Tasks for this exercise:
1 – Answer these questions from the court opinion:
(a) What balance did the account into which half a million dollars had been deposited show?
(b) In what month and year did Mr. Clark file his complaint?
(c) On which counts did the defendants move for summary judgment?
2 – According to the court opinion, why can § 13-215 not apply?
3 – List every amount of money in the court opinion that is written with a dollar sign.

Mr. Clark says that he was shocked when Mr. Weisberg told him in 1996, after an initial investment of $500,000 and earnings of over $4 million, that he was "broke." Mr. Clark was a professional athlete, in his early twenties at the time of the transactions giving rise to this suit; it is conceivable that he did not monitor his finances closely, and a jury could conclude he did not actually know of his injuries. But upon receiving the March 1994 statement, a reasonable person would have noticed an unauthorized check for $15,000, a substantial sum of money even to a person of means. See Caraluzzi v. Prudential Secs., Inc., 824 F. Supp. 1206, 1214 (N.D. Ill. 1993) (holding investor accountable for knowledge of injury from contents of monthly account statement). Moreover, a reasonable person would have noticed that an account into which half a million dollars had been deposited had a balance of only $124.81. This is not something about which reasonable minds could differ. Mr. Clark could argue that he engaged a broker specifically so that he would not have to pay attention to his finances, but in that case his grievance is with Mr. Weisberg, not the defendants. A fiduciary duty between Mr. Clark and Baird excuses a failure on Mr. Clark's part to actively and diligently seek information about his accounts, Melko, 580 N.E.2d at 594; if Baird was a fiduciary, it had an obligation to keep Mr. Clark apprised of the activity in his account, Hagney v. Lopernan, 590 N.E.2d 466, 468-69 (Ill. 1992). But Baird was not silent here, and it cannot be charged with Mr. Clark's failure to listen when it spoke. Even the existence of a fiduciary duty does not excuse Mr. Clark's inaction in the face of information in his possession. Melko, 580 N.E.2d at 594 (holding that statute of limitations began to run when plaintiff possessed documentation that revealed her cause of action, even though plaintiff failed to investigate because defendant was a fiduciary and represented to her that documents were a mere "formality"). The statute of limitations on Mr. Clark's contract and fiduciary duty claims started running when he received the March 1993 account statement, so his actions were time-barred when he filed his complaint in October 1999.
This is not a case, like Wso1 v. Great N. Asset Mgmt., Inc., 114 F. Supp. 720 (N.D. Ill. 2000), where there was evidence that the defendant had relied on a "dubious, unqualified, understaffed and undercapitalized (never mind corrupt) outfit" to make trades for the plaintiff's account. See id. at 724. There is no evidence here that Baird should have known that Mr. Weisberg was corrupt or unqualified, or indeed that he was.
Because Baird "spoke" to Mr. Clark when it sent him account statements, it did not actually conceal the cause of action from him, so § 13-215 cannot apply in any event. See Barratt v. Goldberg, 694 N.E.2d 604, 608 (Ill.App.Ct. 1998) (defendant's acts or omissions must actually conceal the cause of action).
III.
The defendants' motion for summary judgment on Counts I and II 15 GRANTED. This case is terminated.

Data excerpts:
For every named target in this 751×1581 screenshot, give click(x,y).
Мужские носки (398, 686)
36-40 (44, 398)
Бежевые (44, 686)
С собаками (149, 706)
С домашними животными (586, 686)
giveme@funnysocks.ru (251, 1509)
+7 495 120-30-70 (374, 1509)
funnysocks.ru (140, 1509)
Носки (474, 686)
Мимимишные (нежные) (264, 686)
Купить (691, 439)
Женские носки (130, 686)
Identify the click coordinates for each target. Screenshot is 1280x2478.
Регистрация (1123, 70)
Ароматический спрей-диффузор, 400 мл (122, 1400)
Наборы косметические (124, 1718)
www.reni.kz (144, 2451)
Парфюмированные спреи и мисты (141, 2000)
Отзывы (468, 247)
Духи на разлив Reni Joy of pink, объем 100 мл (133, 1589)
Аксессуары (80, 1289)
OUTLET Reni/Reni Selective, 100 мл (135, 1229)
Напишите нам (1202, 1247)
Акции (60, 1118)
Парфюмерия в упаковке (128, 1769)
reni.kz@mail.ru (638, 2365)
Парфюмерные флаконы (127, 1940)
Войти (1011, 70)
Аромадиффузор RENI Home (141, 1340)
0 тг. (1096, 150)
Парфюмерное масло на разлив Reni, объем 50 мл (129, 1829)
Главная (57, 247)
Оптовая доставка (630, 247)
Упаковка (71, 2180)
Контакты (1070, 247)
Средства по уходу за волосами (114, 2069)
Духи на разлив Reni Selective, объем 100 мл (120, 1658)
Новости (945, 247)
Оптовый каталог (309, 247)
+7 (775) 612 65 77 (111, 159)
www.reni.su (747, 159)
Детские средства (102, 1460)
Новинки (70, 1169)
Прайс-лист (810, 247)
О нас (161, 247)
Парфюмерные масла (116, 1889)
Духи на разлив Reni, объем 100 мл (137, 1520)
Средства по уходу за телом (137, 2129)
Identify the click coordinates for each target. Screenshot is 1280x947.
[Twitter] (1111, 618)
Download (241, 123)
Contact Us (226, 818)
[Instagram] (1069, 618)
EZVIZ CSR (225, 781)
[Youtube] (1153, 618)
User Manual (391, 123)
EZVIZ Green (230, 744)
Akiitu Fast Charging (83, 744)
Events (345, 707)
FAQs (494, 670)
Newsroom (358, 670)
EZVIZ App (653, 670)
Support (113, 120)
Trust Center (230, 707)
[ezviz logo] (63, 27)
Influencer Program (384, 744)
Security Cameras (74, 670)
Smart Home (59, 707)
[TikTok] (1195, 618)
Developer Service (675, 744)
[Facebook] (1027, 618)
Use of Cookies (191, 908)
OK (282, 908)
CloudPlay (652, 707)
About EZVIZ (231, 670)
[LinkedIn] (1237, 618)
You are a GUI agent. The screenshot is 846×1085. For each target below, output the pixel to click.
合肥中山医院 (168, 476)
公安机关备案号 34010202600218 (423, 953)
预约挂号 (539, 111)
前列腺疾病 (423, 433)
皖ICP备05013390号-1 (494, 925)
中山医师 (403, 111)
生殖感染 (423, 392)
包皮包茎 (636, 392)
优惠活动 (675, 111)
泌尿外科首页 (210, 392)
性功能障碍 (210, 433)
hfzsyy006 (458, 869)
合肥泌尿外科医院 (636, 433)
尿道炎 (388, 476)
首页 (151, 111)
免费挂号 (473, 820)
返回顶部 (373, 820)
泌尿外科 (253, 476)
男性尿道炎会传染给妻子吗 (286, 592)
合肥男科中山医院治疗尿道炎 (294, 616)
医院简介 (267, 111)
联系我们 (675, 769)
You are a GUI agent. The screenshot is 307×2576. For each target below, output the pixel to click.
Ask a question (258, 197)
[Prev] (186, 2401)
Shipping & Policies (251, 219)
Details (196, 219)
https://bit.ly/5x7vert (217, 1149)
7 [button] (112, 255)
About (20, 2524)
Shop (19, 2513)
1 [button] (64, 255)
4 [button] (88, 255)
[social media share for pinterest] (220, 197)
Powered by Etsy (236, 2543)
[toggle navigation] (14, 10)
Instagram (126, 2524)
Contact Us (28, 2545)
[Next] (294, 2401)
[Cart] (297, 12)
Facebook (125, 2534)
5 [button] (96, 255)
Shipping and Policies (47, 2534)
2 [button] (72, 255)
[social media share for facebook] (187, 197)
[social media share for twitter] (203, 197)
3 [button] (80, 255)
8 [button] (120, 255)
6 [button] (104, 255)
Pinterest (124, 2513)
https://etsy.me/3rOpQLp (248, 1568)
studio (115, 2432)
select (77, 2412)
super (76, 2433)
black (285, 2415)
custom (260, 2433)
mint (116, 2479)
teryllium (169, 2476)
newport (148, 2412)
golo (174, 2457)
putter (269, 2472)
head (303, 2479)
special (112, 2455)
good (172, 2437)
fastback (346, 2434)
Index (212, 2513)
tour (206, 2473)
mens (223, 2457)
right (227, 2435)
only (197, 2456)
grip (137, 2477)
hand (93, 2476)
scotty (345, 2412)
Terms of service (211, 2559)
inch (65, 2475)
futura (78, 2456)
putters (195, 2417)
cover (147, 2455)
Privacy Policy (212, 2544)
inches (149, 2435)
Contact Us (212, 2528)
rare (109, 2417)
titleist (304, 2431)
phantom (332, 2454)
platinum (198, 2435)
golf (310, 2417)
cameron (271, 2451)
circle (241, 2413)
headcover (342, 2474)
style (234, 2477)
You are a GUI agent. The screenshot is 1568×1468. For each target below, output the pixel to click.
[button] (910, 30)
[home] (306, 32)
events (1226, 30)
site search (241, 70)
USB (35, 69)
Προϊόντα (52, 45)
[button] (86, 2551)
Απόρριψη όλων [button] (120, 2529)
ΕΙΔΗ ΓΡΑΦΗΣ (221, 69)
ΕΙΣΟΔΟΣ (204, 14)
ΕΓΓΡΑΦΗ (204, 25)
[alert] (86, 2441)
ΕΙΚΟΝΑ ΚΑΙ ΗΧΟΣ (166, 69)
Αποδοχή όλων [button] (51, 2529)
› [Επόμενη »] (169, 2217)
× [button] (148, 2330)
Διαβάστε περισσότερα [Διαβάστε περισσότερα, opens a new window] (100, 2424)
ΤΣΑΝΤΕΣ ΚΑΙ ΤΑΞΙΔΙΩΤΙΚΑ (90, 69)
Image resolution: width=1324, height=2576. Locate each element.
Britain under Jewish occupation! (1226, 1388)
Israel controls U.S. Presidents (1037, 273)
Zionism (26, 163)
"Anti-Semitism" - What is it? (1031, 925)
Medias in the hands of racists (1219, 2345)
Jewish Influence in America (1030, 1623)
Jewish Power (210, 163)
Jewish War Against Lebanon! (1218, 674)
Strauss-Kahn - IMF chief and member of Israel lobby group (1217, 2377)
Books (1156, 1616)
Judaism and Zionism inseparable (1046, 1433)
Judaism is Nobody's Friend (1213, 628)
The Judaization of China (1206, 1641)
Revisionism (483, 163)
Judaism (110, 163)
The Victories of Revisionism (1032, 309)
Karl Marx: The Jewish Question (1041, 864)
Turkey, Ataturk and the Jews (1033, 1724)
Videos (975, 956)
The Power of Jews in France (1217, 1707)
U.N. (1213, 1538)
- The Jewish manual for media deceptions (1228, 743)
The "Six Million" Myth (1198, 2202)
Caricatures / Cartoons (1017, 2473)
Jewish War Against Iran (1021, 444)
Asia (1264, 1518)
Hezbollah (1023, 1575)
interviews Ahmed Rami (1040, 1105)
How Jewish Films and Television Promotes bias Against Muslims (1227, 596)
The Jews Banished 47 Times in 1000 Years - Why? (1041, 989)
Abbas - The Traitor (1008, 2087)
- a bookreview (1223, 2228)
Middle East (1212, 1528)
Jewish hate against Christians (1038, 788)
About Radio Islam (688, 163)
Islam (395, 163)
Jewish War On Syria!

Task responses:
1 –
(a) $124.81
(b) October 1999
(c) Counts I and II

2 – Baird sent Mr. Clark account statements, so it "spoke" to him and did not actually conceal the cause of action from him. The provision requires that the defendant's acts or omissions actually conceal the cause of action.

3 –
$500,000
$4 million
$15,000
$124.81